● **TEXTABSCHNITT**
Eike und die heilige Pecunia.

Für einen Schweizer untypisch spreche ich heute einmal das Tabu-Thema überhaupt an: Geld. Etwas typischer für einen Schweizer werde ich allerdings keine konkreten Zahlen nennen, sondern möchte mich lieber auf etwaige Fallstricke konzentrieren. Nun denn:

Was muss ein freischaffender Texter in Sachen Honorar beachten?

Zuerst einmal genau das – es handelt sich um ein Honorar, nicht um einen Lohn. Man kann es auch „Vergütung“ nennen, wenn man Fremdwörter nicht mag, aber verkneifen Sie sich Begriffe wie „Stundenlohn“ in Offerte und Rechnung.

Sobald von einem „Lohn“ die Rede ist, werden gewisse offizielle Stellen hellhörig. Die Schweizer SVA zum Beispiel kann dieses Wort bei Selbständigen nicht ausstehen, vermutet sie doch dann eine sogenannte „Scheinselbständigkeit“. Im schlimmsten Fall folgt eine Buchprüfung beim Kunden. Nicht schön. Ähnlich sieht es die deutsche Künstlersozialkasse. Kurz gesagt: Angestellte erhalten Lohn. Freischaffende Texter erhalten ein Honorar. Wie Hausärzte oder Rechtsanwälte. Nur mit weniger Prestige, dafür mit mehr Kaffee und Kippen.

Aber wie viel soll man denn für die verschiedenen Texter-Tätigkeiten verlangen? Fachverbände und Gewerkschaften, besonders in Deutschland, veröffentlichen jährlich Honorarspiegel und -Empfehlungen für Selbständige. Ergo: Nachlesen. Aber ich höre Sie schon sagen: „Die Werte sind dann doch nur für Deutschland!“ Nein, denn die typischen Honorare für deutsche Texterarbeiten gelten – meiner Erfahrung nach – auch in der Schweiz als angemessen.
Wobei, „angemessen“ … Besonders wenn man mit kleineren Firmen zu tun hat, wird man sein blaues Wunder erleben. Nicht selten konfrontieren einen dann aufgerissene Augen, bleiche Wangen oder – am häufigsten – entrüstete Lachkrämpfe. Und das liegt vorwiegend an Eike.

Eike ist die Nemesis der Freelancer. Jeder Freischaffende hat schon von Eike gehört:

„Och, mein Neffe studiert Informatik, der kann mir die Website für 300 Euro bauen. Weshalb wollen Sie dann 3 000 dafür?“

„Sind Sie noch bei Trost? Mein Schwager hat einen Bekannten der einen Freund hat, und dessen Tochter, ja, die entwirft mir das für 20 Franken die Stunde!“

Egal ob es um Photographie, Text, Graphik oder Webdesign geht – Eike ist allgegenwärtig. Eike ist oft Student/in, lebt noch bei den Eltern und arbeitet schwarz. Manchmal will sich Eike gerade selbständig machen und denkt, mit Dumping-Preisen komme er endlich an die ersten Kunden. Und drückt damit ungewollt die Honorare aller Kollegen – Eike ist ja nicht Satan, nur etwas naiv.

● **AUFGABE 1**
Gib aus dem Text über Texterhonorare die Stelle von „Für einen Schweizer untypisch“ bis „Sachen Honorar beachten?“ Wort für Wort zurück.
● **AUFGABE 2**
Welche Stelle in der Schweiz vermutet laut dem Text über Texterhonorare eine „Scheinselbständigkeit“, wenn bei Selbständigen von „Lohn“ die Rede ist?
● **AUFGABE 3**
Prüfe anhand des Textes über Texterhonorare, ob diese Aussagen stimmen, und belege jede Antwort mit den entscheidenden Worten aus dem Text:
(a) Die typischen Honorare für deutsche Texterarbeiten gelten auch in der Schweiz als angemessen.
(b) Im Text wird angekündigt, konkrete Zahlen zu nennen.
(c) Eike drückt die Honorare der Kollegen mit Absicht.

● **BEREITGESTELLTE DATEN**

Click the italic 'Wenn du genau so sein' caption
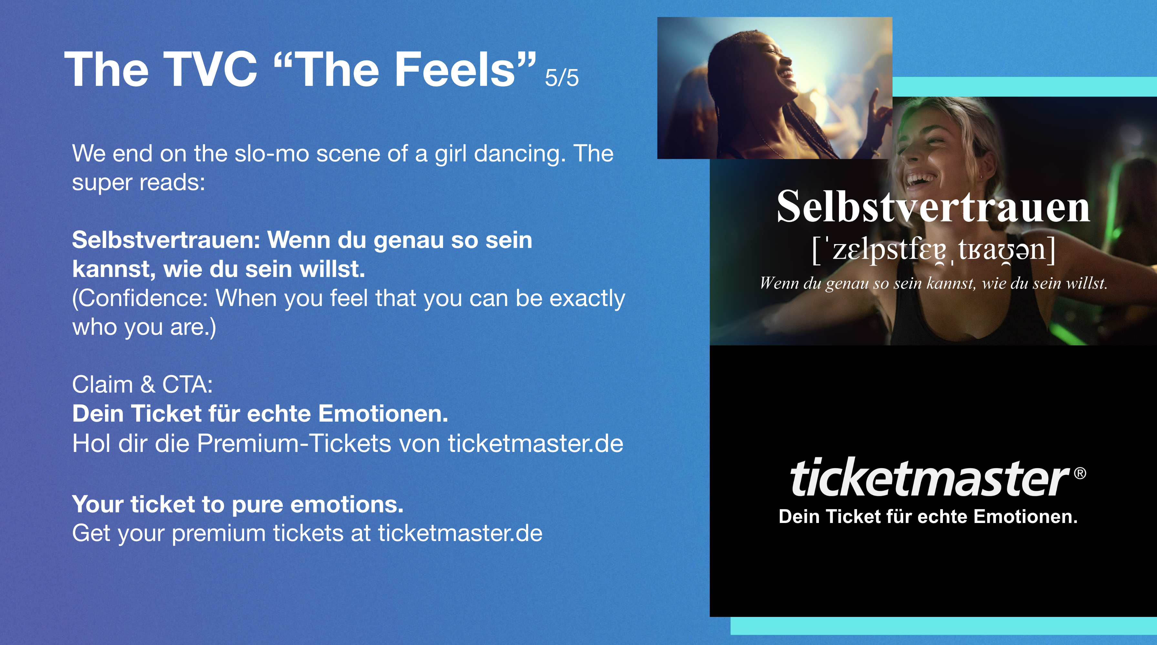This screenshot has width=1157, height=645. point(933,283)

● **AUSGABE 1**
Für einen Schweizer untypisch spreche ich heute einmal das Tabu-Thema überhaupt an: Geld. Etwas typischer für einen Schweizer werde ich allerdings keine konkreten Zahlen nennen, sondern möchte mich lieber auf etwaige Fallstricke konzentrieren. Nun denn:

Was muss ein freischaffender Texter in Sachen Honorar beachten?

● **AUSGABE 2**
Die Schweizer SVA.

● **AUSGABE 3**
(a) Ja: „die typischen Honorare für deutsche Texterarbeiten gelten – meiner Erfahrung nach – auch in der Schweiz als angemessen“
(b) Nein: „werde ich allerdings keine konkreten Zahlen nennen“
(c) Nein: „Und drückt damit ungewollt die Honorare aller Kollegen“